[Required work] Below are records; count the lines among them that include the string "checkbox", and state only the number.

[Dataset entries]
==========

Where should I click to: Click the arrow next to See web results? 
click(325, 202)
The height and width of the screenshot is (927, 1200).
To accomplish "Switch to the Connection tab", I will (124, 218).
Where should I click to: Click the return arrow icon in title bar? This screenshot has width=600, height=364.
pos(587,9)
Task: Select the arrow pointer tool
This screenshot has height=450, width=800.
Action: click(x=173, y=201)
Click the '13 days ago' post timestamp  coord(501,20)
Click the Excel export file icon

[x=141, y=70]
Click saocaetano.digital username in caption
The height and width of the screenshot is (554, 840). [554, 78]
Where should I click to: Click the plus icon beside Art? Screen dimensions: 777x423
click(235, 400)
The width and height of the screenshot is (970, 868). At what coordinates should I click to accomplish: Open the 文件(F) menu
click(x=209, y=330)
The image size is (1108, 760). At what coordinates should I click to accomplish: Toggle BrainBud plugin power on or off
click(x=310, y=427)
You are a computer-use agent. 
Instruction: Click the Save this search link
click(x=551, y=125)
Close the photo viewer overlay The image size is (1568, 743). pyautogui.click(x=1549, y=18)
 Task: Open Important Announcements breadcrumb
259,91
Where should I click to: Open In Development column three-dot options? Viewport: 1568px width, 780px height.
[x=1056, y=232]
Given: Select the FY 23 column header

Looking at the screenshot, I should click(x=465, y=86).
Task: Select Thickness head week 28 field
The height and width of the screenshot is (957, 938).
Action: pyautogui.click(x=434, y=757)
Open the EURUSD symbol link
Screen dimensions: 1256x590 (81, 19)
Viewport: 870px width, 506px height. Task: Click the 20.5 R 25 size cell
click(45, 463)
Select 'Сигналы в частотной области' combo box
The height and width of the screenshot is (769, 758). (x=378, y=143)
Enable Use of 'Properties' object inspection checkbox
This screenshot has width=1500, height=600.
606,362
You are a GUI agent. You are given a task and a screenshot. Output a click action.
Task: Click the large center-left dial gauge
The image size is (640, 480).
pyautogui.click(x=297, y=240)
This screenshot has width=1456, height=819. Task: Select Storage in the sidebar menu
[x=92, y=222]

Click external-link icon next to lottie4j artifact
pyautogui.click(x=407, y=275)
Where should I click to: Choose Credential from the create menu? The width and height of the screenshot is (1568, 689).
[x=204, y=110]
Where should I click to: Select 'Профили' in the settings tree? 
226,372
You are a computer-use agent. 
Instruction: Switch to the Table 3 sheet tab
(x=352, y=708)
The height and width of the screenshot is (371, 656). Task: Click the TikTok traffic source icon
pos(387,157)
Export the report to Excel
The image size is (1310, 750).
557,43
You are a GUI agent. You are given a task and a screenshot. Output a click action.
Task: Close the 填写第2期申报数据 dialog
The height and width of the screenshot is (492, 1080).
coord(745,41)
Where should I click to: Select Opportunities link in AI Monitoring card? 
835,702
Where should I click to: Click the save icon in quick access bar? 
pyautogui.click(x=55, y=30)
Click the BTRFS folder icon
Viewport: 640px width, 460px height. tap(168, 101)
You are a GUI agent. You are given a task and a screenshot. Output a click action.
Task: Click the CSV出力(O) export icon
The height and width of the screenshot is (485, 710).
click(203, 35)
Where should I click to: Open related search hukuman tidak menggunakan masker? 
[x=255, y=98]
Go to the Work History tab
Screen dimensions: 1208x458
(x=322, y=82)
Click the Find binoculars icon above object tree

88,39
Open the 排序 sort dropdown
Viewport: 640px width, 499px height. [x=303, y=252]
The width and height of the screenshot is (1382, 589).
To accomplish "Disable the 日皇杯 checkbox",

==========

[Your response] 2